→ **Exercise instructions**:
Your answer should be exactly the lines from the one that contains "Focus Janeiro ALIMENTAÇÃO input field" through the final line of the entries below, and nothing else.

→ **Data for review**:
——————

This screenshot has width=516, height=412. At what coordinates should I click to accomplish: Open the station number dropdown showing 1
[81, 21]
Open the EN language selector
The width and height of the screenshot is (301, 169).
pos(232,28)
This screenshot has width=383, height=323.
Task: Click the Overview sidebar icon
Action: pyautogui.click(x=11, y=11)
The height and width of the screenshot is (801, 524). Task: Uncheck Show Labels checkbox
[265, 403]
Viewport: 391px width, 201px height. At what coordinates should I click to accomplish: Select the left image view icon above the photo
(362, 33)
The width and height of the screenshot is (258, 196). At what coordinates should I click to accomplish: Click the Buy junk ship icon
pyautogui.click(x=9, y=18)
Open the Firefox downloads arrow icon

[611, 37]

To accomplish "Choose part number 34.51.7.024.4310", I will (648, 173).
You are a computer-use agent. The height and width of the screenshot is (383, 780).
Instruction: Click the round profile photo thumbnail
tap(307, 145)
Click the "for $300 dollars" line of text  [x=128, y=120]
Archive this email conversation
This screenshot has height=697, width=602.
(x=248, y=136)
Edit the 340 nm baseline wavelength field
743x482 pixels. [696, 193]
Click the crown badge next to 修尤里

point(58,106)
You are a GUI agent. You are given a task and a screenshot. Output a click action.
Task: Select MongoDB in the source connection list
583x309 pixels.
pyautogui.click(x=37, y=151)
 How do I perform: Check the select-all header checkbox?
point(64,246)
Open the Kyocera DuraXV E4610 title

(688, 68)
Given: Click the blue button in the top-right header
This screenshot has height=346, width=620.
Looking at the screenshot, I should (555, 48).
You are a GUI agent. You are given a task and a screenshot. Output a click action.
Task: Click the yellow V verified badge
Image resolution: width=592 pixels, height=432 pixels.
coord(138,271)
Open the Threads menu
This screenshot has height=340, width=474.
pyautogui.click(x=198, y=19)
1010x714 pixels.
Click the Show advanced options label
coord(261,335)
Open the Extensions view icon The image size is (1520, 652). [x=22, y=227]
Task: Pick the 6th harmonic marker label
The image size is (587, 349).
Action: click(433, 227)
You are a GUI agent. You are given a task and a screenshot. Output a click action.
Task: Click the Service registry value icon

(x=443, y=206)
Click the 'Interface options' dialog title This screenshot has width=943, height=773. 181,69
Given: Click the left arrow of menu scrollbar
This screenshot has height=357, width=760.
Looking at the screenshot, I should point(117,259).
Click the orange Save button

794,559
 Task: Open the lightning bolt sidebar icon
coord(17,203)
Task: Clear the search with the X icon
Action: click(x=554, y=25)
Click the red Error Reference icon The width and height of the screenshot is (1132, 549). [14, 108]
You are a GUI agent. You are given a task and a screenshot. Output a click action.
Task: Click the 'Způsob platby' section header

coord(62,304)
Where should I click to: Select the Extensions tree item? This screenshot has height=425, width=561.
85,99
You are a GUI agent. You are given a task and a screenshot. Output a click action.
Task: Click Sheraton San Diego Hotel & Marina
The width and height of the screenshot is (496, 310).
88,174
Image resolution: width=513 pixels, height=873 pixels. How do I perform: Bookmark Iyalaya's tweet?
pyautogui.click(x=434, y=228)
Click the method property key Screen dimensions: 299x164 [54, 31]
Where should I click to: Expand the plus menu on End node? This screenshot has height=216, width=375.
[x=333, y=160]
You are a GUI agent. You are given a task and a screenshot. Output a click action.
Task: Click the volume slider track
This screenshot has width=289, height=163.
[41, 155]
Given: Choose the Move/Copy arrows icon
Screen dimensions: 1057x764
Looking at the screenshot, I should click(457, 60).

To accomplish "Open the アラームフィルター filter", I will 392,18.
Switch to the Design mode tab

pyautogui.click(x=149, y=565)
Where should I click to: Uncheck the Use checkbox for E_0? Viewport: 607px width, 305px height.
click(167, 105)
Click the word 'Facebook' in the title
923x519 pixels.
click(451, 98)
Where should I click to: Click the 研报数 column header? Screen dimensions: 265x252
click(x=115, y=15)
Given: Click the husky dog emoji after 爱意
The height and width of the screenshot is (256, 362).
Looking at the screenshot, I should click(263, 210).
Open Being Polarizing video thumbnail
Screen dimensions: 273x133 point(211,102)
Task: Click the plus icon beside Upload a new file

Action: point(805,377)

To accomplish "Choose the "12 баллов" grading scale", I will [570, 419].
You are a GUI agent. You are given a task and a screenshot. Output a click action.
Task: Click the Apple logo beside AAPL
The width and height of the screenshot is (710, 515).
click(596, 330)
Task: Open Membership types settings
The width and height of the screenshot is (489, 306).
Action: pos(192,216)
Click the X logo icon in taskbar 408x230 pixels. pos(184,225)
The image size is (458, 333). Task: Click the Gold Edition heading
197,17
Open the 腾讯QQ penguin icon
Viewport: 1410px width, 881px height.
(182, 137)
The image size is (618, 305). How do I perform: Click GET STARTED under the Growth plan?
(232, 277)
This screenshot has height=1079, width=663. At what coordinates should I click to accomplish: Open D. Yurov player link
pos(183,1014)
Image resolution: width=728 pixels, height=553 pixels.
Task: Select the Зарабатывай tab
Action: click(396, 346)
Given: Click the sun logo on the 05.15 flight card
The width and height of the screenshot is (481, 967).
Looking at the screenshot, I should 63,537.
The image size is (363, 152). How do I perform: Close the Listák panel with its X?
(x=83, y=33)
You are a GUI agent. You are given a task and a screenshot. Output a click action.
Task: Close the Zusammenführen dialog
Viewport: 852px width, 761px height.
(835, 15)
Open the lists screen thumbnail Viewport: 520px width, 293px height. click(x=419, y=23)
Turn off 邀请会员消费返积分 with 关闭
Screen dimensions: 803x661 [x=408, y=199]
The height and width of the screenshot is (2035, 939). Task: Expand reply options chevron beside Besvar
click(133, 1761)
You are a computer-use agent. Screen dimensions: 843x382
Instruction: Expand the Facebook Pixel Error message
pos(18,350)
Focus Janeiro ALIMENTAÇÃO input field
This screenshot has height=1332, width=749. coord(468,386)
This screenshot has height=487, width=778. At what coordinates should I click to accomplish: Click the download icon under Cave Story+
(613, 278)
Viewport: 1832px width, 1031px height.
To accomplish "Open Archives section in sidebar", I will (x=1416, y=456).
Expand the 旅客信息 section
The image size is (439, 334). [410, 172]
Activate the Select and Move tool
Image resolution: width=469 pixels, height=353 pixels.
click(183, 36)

——————

→ **Response**:
Focus Janeiro ALIMENTAÇÃO input field
This screenshot has height=1332, width=749. coord(468,386)
This screenshot has height=487, width=778. At what coordinates should I click to accomplish: Click the download icon under Cave Story+
(613, 278)
Viewport: 1832px width, 1031px height.
To accomplish "Open Archives section in sidebar", I will (x=1416, y=456).
Expand the 旅客信息 section
The image size is (439, 334). [410, 172]
Activate the Select and Move tool
Image resolution: width=469 pixels, height=353 pixels.
click(183, 36)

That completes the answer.